# [Task description]
Only one span of the listing below is wanted: the lines from the one with "Screen dimensions: 1252x952" through the one with "Task: Toggle the Vision capability button", reproduced exactly, both ends kept.

# [Task material]
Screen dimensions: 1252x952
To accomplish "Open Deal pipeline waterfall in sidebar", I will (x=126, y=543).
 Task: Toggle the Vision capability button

==

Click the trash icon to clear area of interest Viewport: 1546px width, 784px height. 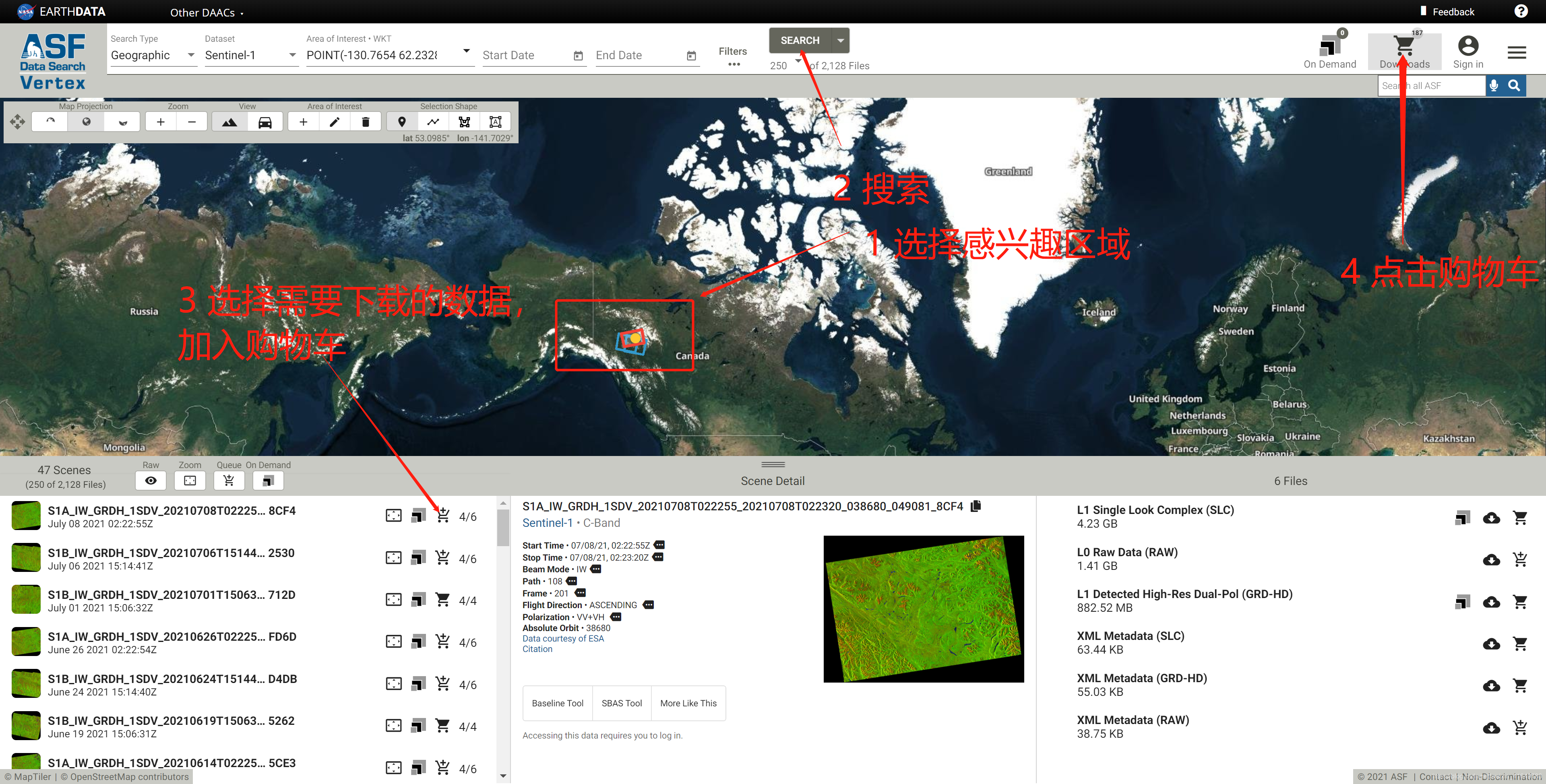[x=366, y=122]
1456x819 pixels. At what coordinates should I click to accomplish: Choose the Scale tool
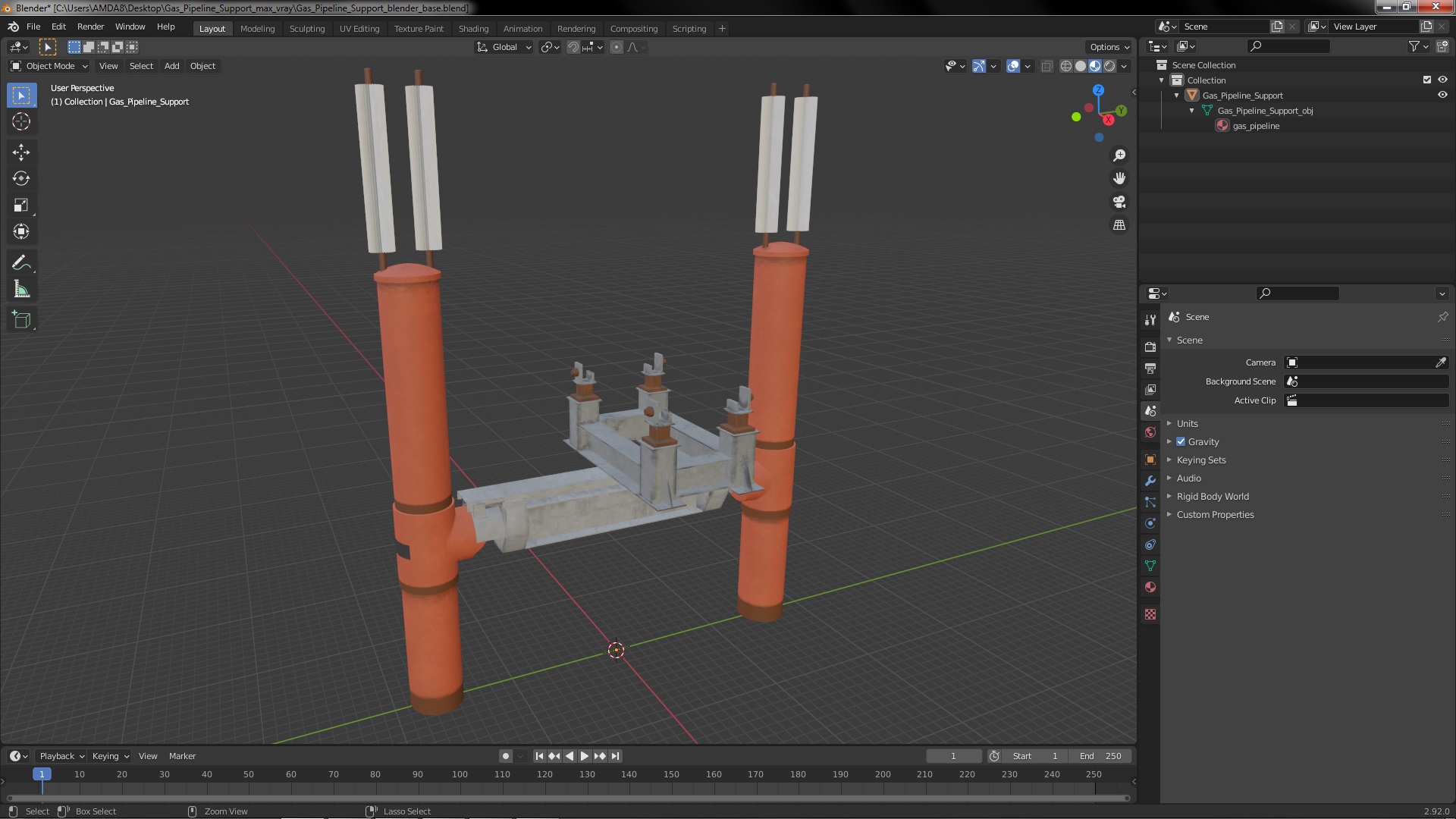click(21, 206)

# [Written answer]
Screen dimensions: 1252x952
To accomplish "Open Deal pipeline waterfall in sidebar", I will (x=126, y=543).
 Task: Toggle the Vision capability button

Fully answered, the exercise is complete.